There is perhaps some truth in your calling BS. I think it does go that way too. But I don't fear failure, or hard work.

I fear large time investment with subsequent feelings of little accomplishment. It's probably because I look to the end of the road and just write it off as unworthy of the journey. Maybe this is a sort of false veil for underachievement also. If it is, what do you do about it?

I'm just very results oriented. I need constant feedback showing progression.
Permalink Send private email JoC 
March 12th, 2007 2:25pm
I think it was pretty obvious what you were saying. Shifting from the learn phase to the do phase. See the Jimmy Connors anecdote above. Everyone, even "professional learners" like professors, do it.
Permalink Send private email strawberry snowflake 
March 12th, 2007 2:26pm
It's ok not to practice more than one hour a day if teaching is what you enjoy the most.
Permalink Send private email Rick, try writing better English 
March 12th, 2007 2:33pm
"I fear large time investment with subsequent feelings of little accomplishment. It's probably because I look to the end of the road and just write it off as unworthy of the journey."

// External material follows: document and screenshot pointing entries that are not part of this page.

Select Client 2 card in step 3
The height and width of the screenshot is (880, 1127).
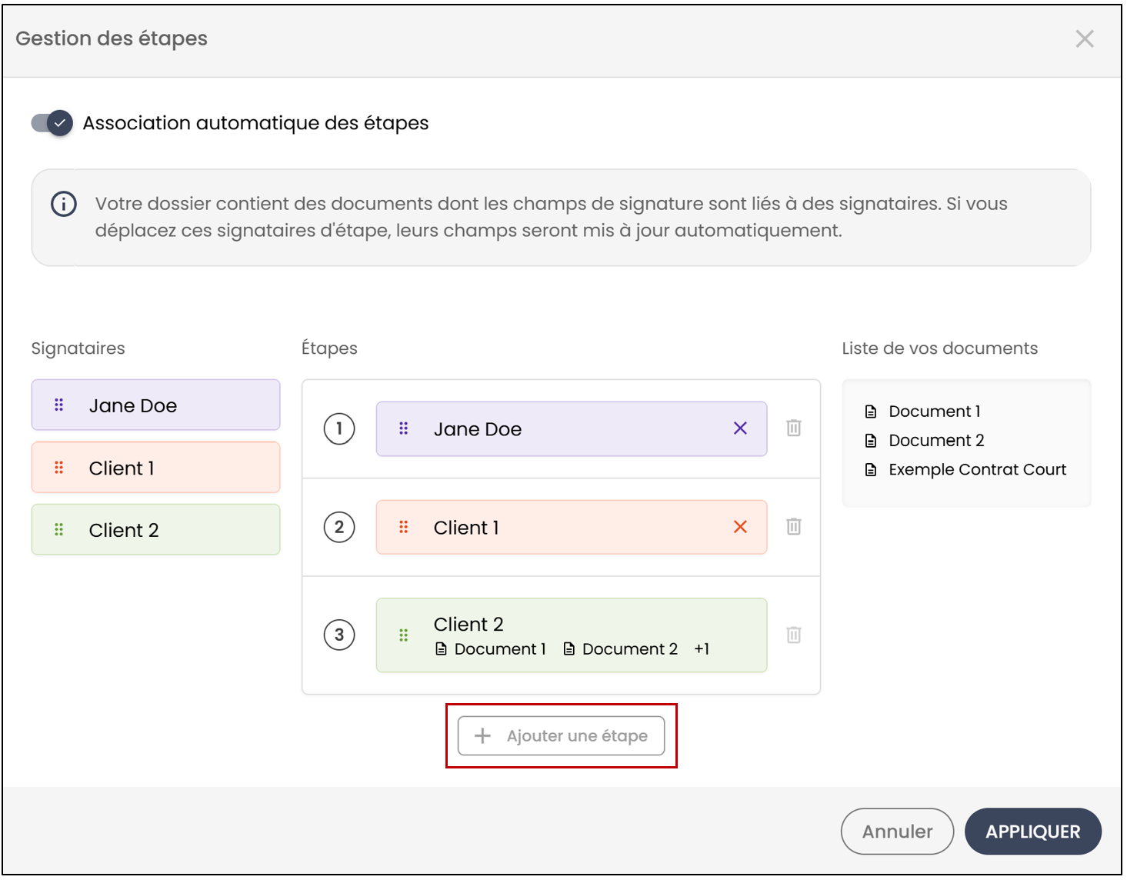click(572, 635)
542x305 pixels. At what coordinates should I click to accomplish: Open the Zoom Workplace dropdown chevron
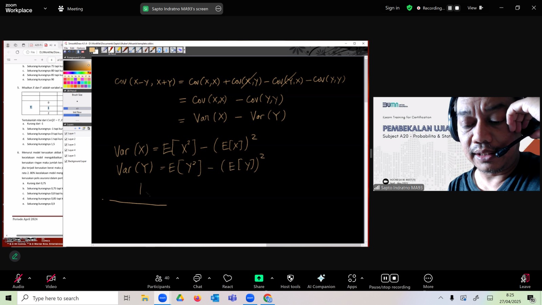[x=45, y=8]
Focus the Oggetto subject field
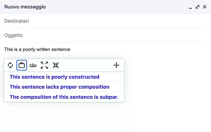211x132 pixels. tap(105, 35)
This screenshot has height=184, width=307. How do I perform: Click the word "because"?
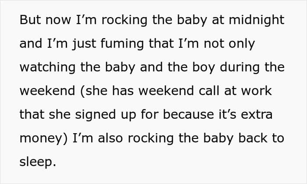coord(188,114)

There must be something you feel is worth doing?  Getting good at. Trying hard for. Brainstorm a little.

"I'm just very results oriented. I need constant feedback showing progression."

I'm the same way.  I don't have a good answer for you.  The advice is all over the map.  Do what's easy. Do what comes naturally.  All new beginnings are hard.  Everything worth doing is hard.

That's part of the fun of programming isn't it?  You can setup a quick feedback loop and you're often seeing progress either in your skills and knowledge or in the product. 

I find you can set this feedback loop up in a lot of other things.  Get a coach or a mentor, who can tell you what you're doing right and wrong.  And measure everything you can measure.